The days of clunky, battery-operated pacemakers may soon be over. Researchers have built a wirelessly powered pacemaker the size of a grain of rice and successfully implanted it in a rabbit. If the results hold up, a new generation of smaller and safer medical implants could be on the market in the next 5 to 10 years.
Today’s pacemakers, cochlear implants, and other internal medical devices require batteries that are either built into the implant or connected by long wires, making them bulky and requiring surgery any time the batteries need to be replaced or the wires need repair. Recently, researchers have worked to make pacemakers smaller; one recent design is so tiny that doctors can use a catheter to guide it through a vein that starts in the thigh to implant it directly inside a patient’s heart. But no matter how small a pacemaker is, its batteries still need to be replaced eventually.
An alternative, first suggested in the 1960s, is to power a pacemaker by transmitting radio waves to it from outside the body using Tesla coils, the doughnut-shaped metal coils Nikola Tesla originally proposed as an alternative to standard electrical power lines. In this scenario, the batteries required to run the transmitter would remain outside the body, eliminating the need for surgery to replace them. In theory, a pacemaker powered with a Tesla coil could run indefinitely with no tinkering. And by eliminating internal batteries, a pacemaker could be much smaller—just a simple electronic circuit and a tiny receiver coil. In practice, however, current designs are so inefficient that to power a pacemaker, the transmitting coil mounted on a patient’s chest has to send about 100 watts through the skin—more than enough to burn.
“Safety is probably the single most important problem with wireless power,” says John Ho, lead author of the new study and an electrical engineering graduate student at Stanford University in California. The key to a safer wireless pacemaker, he says, is designing a better transmitter. After some initial research, he and his colleagues realized that a Tesla coil isn’t actually the best choice: Because it shoots energy in many different directions, doctors would need to crank up its power to dangerous levels in order to be sure a fraction of that energy would be absorbed by the pacemaker. To make wireless power a reality, researchers need a design that focuses energy directly on an implant, he says.

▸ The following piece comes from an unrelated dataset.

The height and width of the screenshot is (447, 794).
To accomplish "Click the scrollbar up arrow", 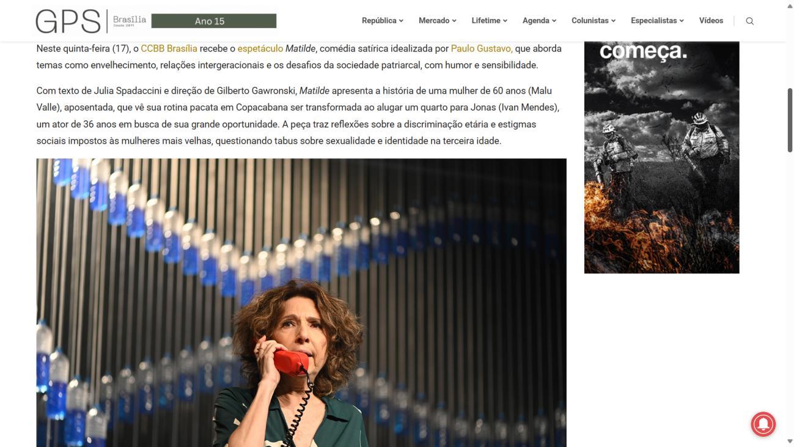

To begin to address the problems, Ho, Qualcomm engineer Sanghoek Kim, and Stanford electrical engineer Ada Poon last year decided to completely rethink transmitter design. They first devised a series of equations that the electrical currents in an optimal transmitter would have to satisfy and showed that the ideal currents followed semicircular paths and switched back and forth 2 billion times a second, about the same frequency at which cellphones broadcast. Based on that observation, they played around until they found a transmitter design that came close to producing the optimal electrical currents: a 6-centimeter square plate with four trident-shaped cutouts arranged in a circle, operating at 1.6 gigahertz, and, like earlier designs, placed on the skin above an implant.

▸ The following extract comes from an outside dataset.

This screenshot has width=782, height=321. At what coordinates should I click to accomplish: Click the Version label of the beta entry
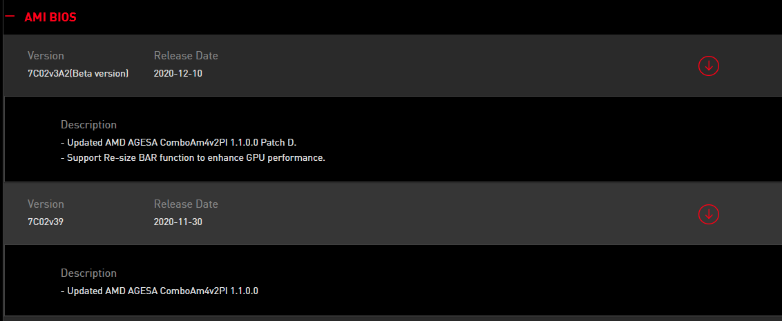(46, 56)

Now, Ho and his team have built a model of their device and used it to transmit power to a tiny receiver coil mounted on a 2-millimeter-long pacemaker embedded in simulated human hearts and brains. Their tests showed they could run the implant with about 100 times less power than Tesla coil–based designs , they report online today in the Proceedings of the National Academy of Sciences. In a second test, the team implanted a pacemaker in a rabbit and used it to successfully control its heart rate without burning the animal’s skin.

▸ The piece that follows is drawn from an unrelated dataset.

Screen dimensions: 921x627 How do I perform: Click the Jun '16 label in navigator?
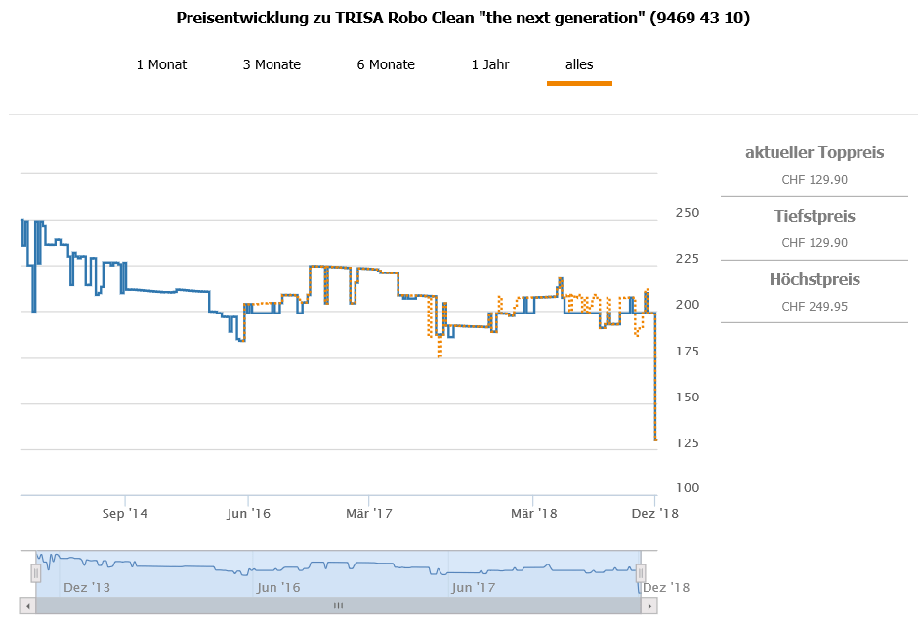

“It’s a very interesting idea,” says Vivek Reddy, director of Arrhythmia Services at Mount Sinai Hospital in New York City and a researcher who’s performed clinical trials on capsule-sized, battery-powered pacemakers that fit inside the heart. Still, the idea of wirelessly transmitting power raises issues such as whether patients could be trusted to replace the transmitter’s batteries or to properly position it over a medical implant without a doctor’s help. When it comes to pacemakers, implanting both the device and its transmitter may be safer for patients because doctors could then monitor and control its operation, Reddy says. Still, he says, the technology should be valuable for cochlear implants or other implanted devices where a dead battery isn’t a matter of life and death.